# H80i  AMD Montage Kit



## LHW_Wiesel (1. Mai 2015)

Hallo,

hat vll. jemand noch das AMD Kit für die H80i rumliegen und braucht diese nicht ?!?!?!

Ein Freund ist von Intel auf AMD umgestiegen und das Kit gibts so wies aussieht nicht in DE zum nachbestellen nur über England oder Australien gefunden.

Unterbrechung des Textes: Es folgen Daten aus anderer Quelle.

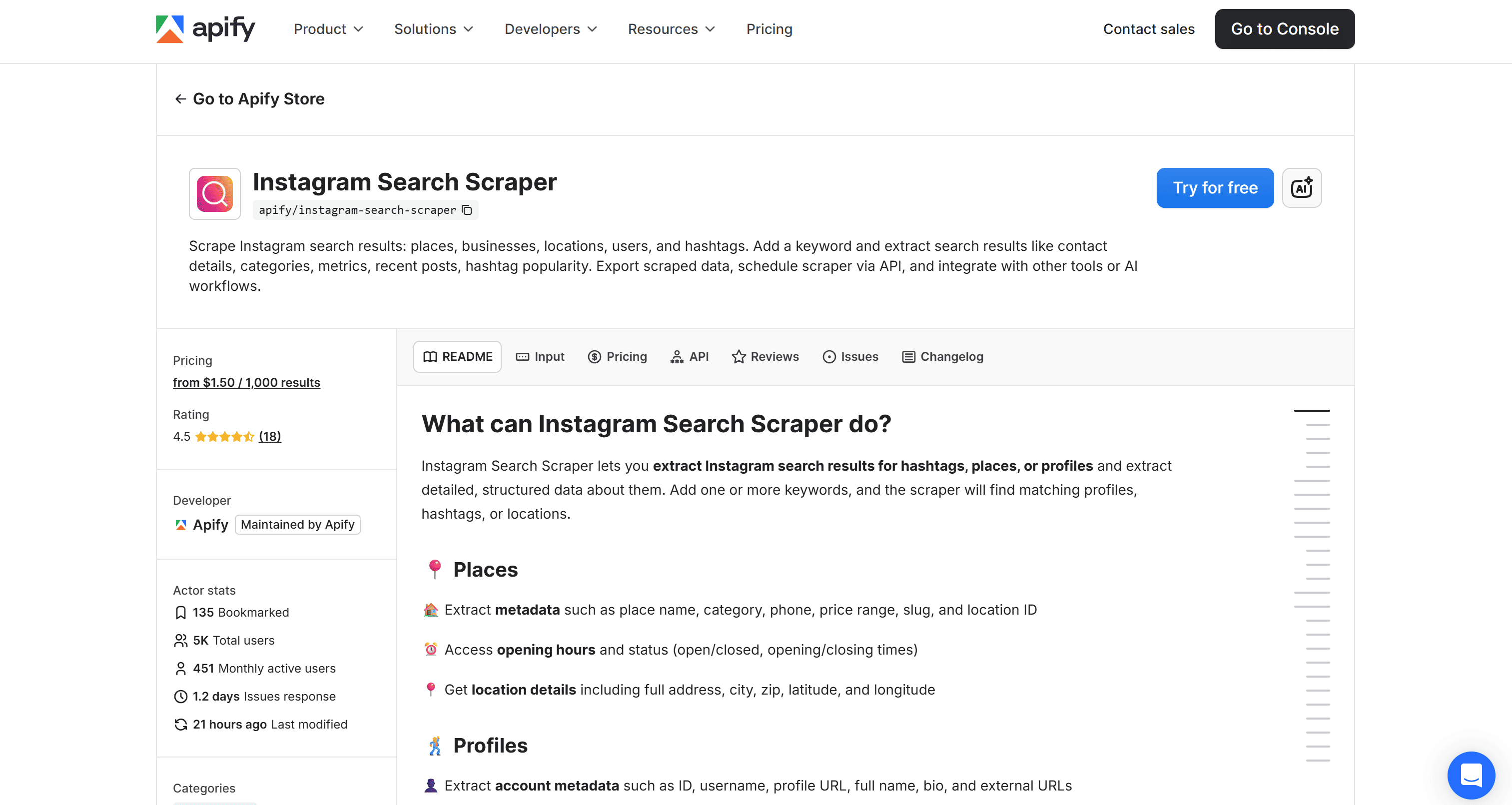Click the Try for free button
The width and height of the screenshot is (1512, 805).
pyautogui.click(x=1215, y=188)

Muss auch nicht kostenlos sein.
Falls noch jmd dieses Kit rumliegen hat und nicht braucht bitte per PN dann kann man adresse austauschen zum verschicken auch per nachnahme !
Preis is VB

thx 

Wiesel


----------



## unthinkable (1. Mai 2015)

Ich habe noch ein Montagekit für die H80, weiß allerdings nicht ob dies auch bei der H80i funktioniert.
Sieht aber identisch aus zu dem auf dem Bild.

Der Rahmen ist doch leicht anders.
Habe mal ein Bild gemacht.




			Dieser Inhalt steht nur eingeloggten Mitgliedern zur Verfügung.


----------



## HordyH (4. Mai 2015)

Schreib einfach dem Hersteller der wird dir das kostenlos zusenden


----------